Definitionally, when the magnitude of your four-vector is equal to infinity. The magnitude of your four-vector is not infinity in this case. You are doing exactly the same thing I just accused you of earlier; you are trying to use an individual's clock to measure velocity, when that is an inherently flawed premise you are bringing from classical physics into a discussion about special relativity.
Tussock wrote:Nearly there, but there is no movement through space. I'm no more moving past the stars than they are moving past me. While they're moving past me it's their clocks that are stopped, not mine.
You are combining Newtonian concepts of space and time with special relativity to create a heap of stupid. Exactly like everything else you have done, and exactly what I just called you on. Just with space instead of velocity this time. God damnit.
I want to start off by saying: neither space nor motion is the property of an individual object. 10 meters to your left is not something that actually exists, and moving 10m/s to your left is not something that actually exists. Those are both simplifications which are only possible because when you say them, there is a commonly understood reference frame (the static environment around us). Space and motion are equally relative things.
So when you say "x is moving with respect to y is the same as y moving with respect to x", that's correct, but you apparently don't understand why; the reason why is because motion is inherently relative and choosing a reference frame is something physicists do to make physics tractable.

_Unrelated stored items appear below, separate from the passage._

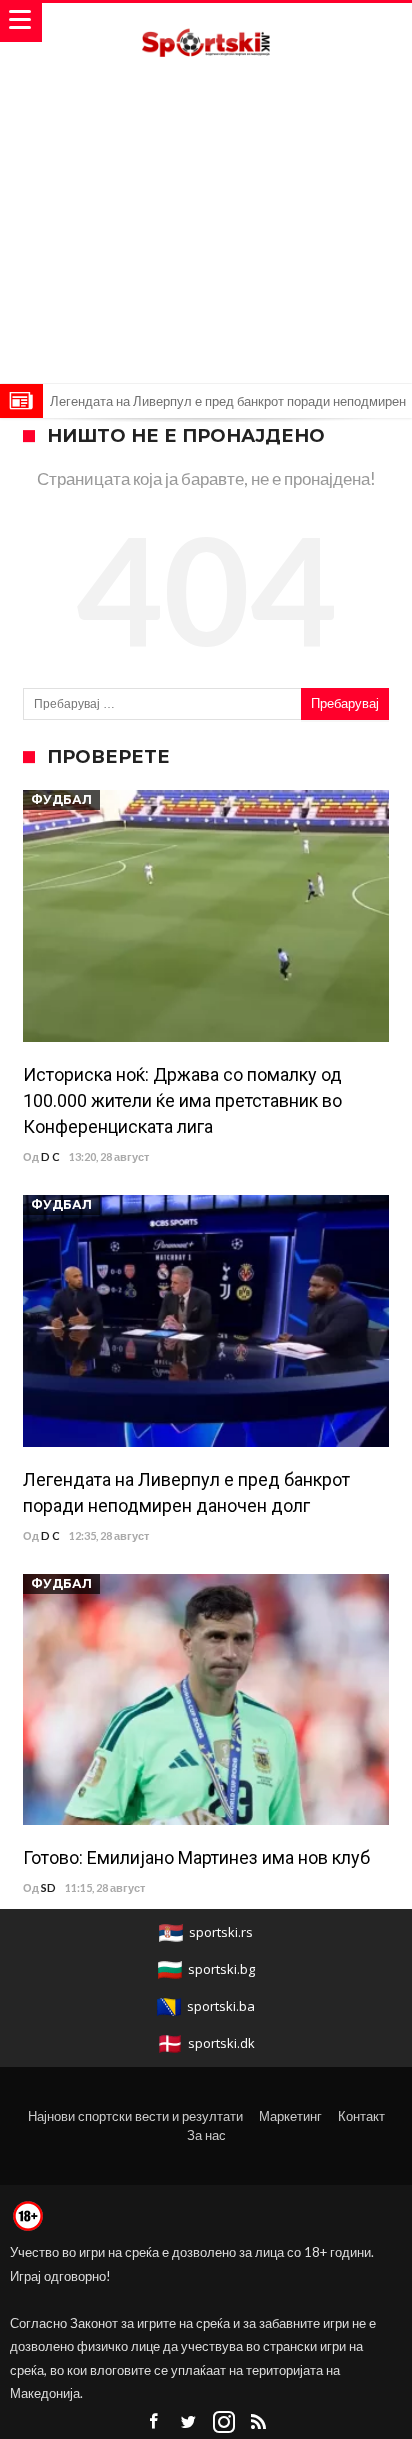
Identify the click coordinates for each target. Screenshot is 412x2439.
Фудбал (61, 799)
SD (48, 1887)
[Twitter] (189, 2422)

The reality is that motion is a two-argument operator, i.e. velocity(x,y)=50. Both objects are moving. With respect to eachother. Choosing to observe the motion from the perspective of one is a simplification, but both objects are "in motion" because
motion takes two to tango.
Space is the exact same way. When someone is moving through space, they are not moving through an objective thing which objectively exists. What they are actually doing is contracting or expanding the space (spacetime, really) between them and some other object. I.e. distance(x,y,t=0) =/= distance(x,y,t=1). Space also takes two to tango. There's a reason spacetime doesn't really make sense outside the context of the universe/big bang; because spacetime is just a description of the relationships between the particles of the universe as they currently stand.
What you just said, in all it's stupid glory, is that
"velocity can't change the relationship (space) between two objects because velocity can only be measured by how it changes the relationship between two objects."
You and I are 100% done. That is a level of incomprehensibility I am not equipped to tackle.